## [Exercise]
In the copy, include every entry exactly but none of its images.

## [Dataset items]
------------
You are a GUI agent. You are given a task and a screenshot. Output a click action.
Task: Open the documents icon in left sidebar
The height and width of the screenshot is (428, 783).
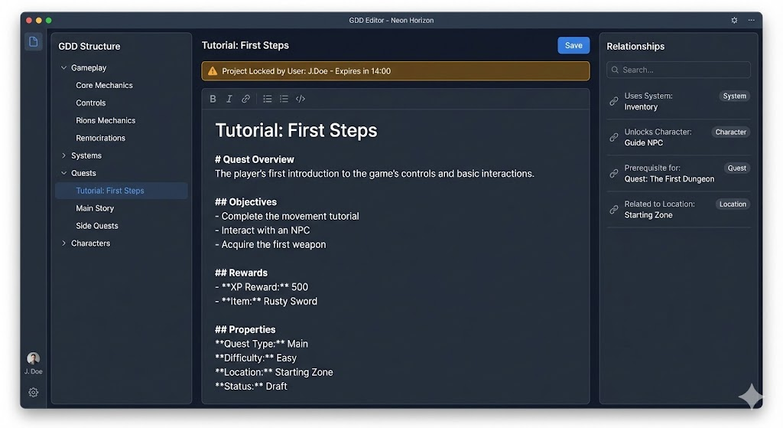(x=33, y=42)
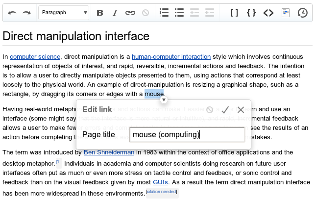Open the 'computer science' link

(x=35, y=56)
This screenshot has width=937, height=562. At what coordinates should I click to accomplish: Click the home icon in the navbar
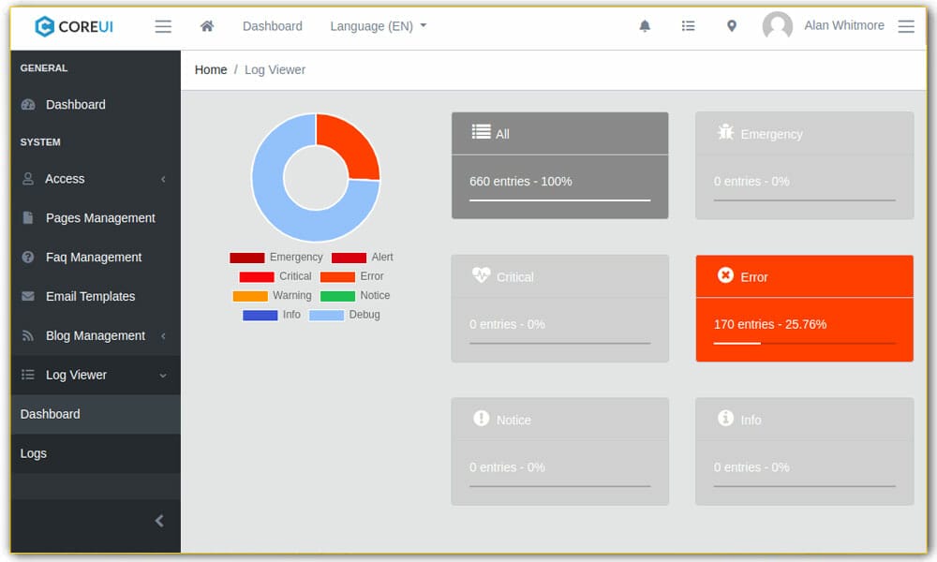coord(207,25)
------------
## [Your solution]
You are a GUI agent. You are given a task and a screenshot. Output a click action.
Task: Open the documents icon in left sidebar
The height and width of the screenshot is (428, 783).
(x=33, y=42)
Open the 'computer science' link

(x=35, y=56)
This screenshot has width=937, height=562. At what coordinates should I click to accomplish: Click the home icon in the navbar
coord(207,25)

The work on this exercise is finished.